5.1.5. Local Generated Dataset by Testbed

The customized dataset was developed in a controlled network environment.

As shown in Figure 4 we created VLANs 1, 49, 59, 79, 89, 99, and 40 for the targeted host as a victim of the attacker. VLAN 165 is only applicable to users of training units. VLAN 69 is used as the attack host, and monitoring is performed on VLAN 1. All networks can access the Internet normally. The attack plan was configured to generate an attack every 30 min from 00 h 00 m 00 s to 23 h 59 m 00 s within 24 h. All attacks were executed by the attacker’s host 192.168.60.100, during which no legitimate traffic was sent to the victim. The attack tool was parameterized and can generate covert small, medium, and lightweight modes and large-scale attacks. Table 4 shows the eight types of protocol-based and application-based attacks that were used for four different attack tools.
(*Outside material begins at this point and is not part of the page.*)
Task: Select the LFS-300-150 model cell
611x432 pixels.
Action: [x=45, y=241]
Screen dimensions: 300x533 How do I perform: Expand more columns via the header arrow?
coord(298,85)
The duration of protocol-based attacks and application-based mass attacks is 30 s, while the period of application-based small-batch attacks is 30 to 240 s.

When we used the slow HTTP test tool to complete a minor attack, the number of connection parameters was 3000 instead of the default option of 100 connections.

5.2. Lab Experiments

We conducted lab experiments in the IT lab in four steps. The first step was to examine the traffic data from the traffic captured files (.pcap) and collect 90 days of traffic. In the second step, we designed an attack strategy and linked and analyzed different parameters from collected data, such as the source addresses, destination addresses, attack type, and attack duration. In step three, we classified the traffic and performed preprocessing. After classification, in step four for evaluation, we compared the attack plan with results to ensure that the system performed as expected.

We also included traffic data from the most used datasets, such as CIC-DoS, CICIDS2017, and CSE-CICIDS2018, with custom-generated data sets to meet the first two steps of the verification process. Traffic preprocessing and classification were set up as detailed in step three. We used TcpReplay software and an intelligent detection system with two virtual Linux machines using OVS (Open Virtual Switch) in the lab experiments (see Figure 5).

5.3. Result Discussion

The proposed approach was evaluated using the above datasets, system setup, and metrics. One of the most common findings was that the CSE-CIC-IDS2018 data set yielded the most precise results when all three parameters were set to 100%: 100 percent.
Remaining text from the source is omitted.